Well, I have good news and bad news for you. The good news first, you just may get away with it. The bad news is that she may just decide to fight back and since you are so set in your ways, you should prepare yourself for the worst. I’ll tell you a story. There was this wife who got tired of being her husband’s punching bag. So she hired thugs to break his legs. The fake Mike Tyson spent two months in the orthopaedic ward. Before you accuse me of instigating wives to evil, you could just simply stop beating her and we will all live happily ever after. Yes, I detest wife beaters but I do not want them to lose their legs or even end up in early graves. I’m considerate and that is why I’m sounding this note of warning. If you do not repent of your sins, you just may find out that there is a beast in all human beings and that includes women, wives.

Scenario 4

Are you one of those men who starve their wives of money every time they err? If she talks back at you, you cut off her allowances. You stop talking to her if she fails to attend an extended family function. And for allowing herself to get stuck in the traffic and serving your dinner late, you stop making love to her. There are men like that, you know. They like to play God. They expect their wives to worship them, which is legitimate but they turn to Lucifer when they feel wronged. They do not listen to explanations and cut off their wives from everything they are entitled to. Boy, are you like that? You feel cool when your wife is suffering. You get high on her tears. You feel like a king when she calls your friends or brothers to beg you to eat her food. You are a bully but we know that all bulls are cowards. So don’t let your wife fight back because the disgrace will kill you. Right now you are having a terrorist’s fun but, dear brother, there is no brand of terror without an expiry date.
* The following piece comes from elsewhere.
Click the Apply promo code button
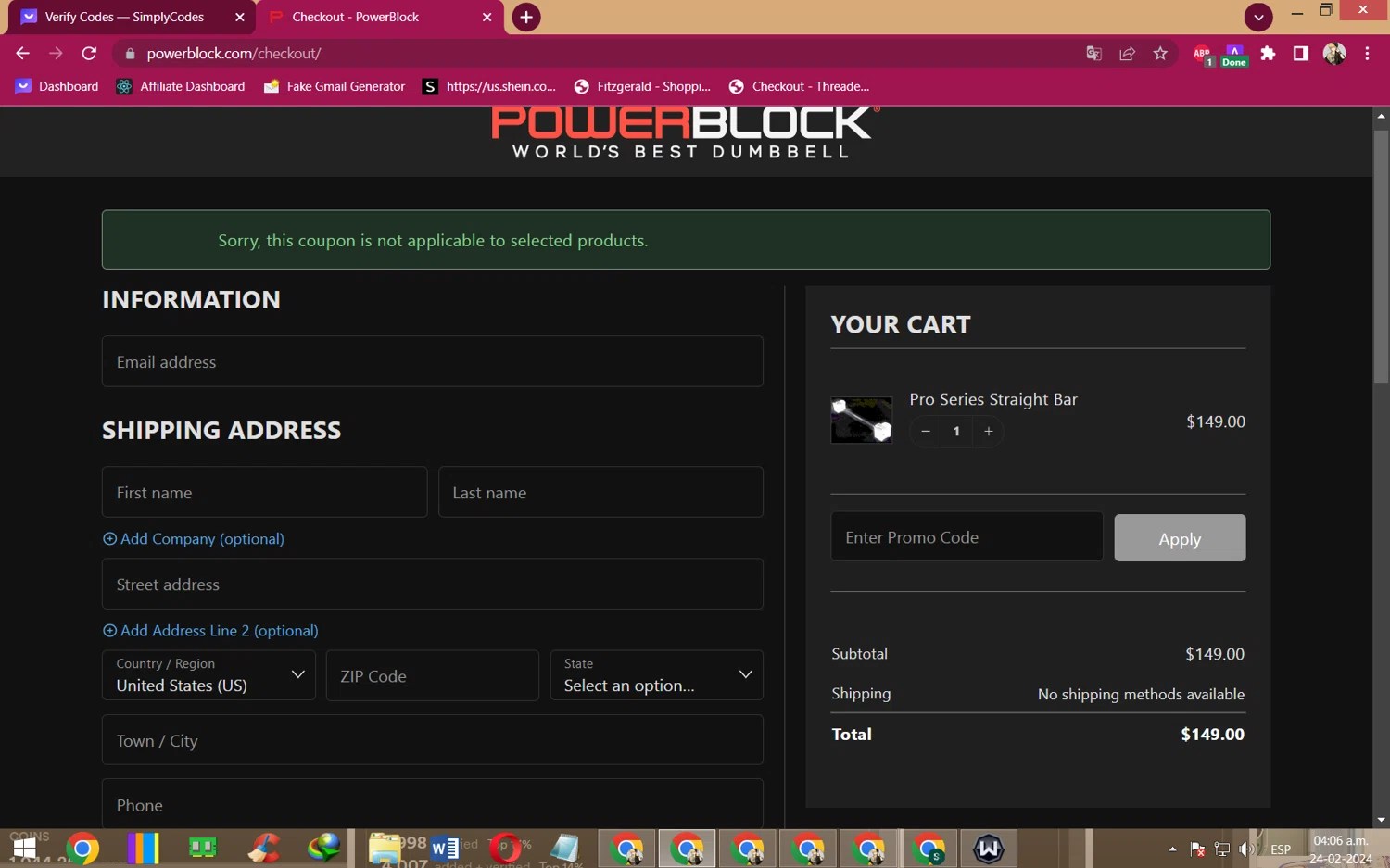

The day you come home late and she does not ask you where you are coming from is the day your terror starts expiring. When she stops crying over every little punishment you mete out, you’ll start belittling yourself. When she stops asking for that house-keeping allowance you are hoarding, you’ll find out that the world will not grind to a halt because you are a husband. When she stops reporting you to your brother because you have stopped eating at home, you will find out that you are not the best thing that happened to the woman race since bread and butter. I do not want our husbands to learn hard lessons. I do not want bullies to be forced to face reality. I want them to get born again nicely.

This piece is just an appeal. I’m not attempting to start a riot but we all know that the reason they call old wives witches is because they have learnt to deal with heavy duty trucks of marital hassles and over the years they become toughened. We can expatiate on that some other time. For now, I can only hope that this little sermon is sufficient for the wise.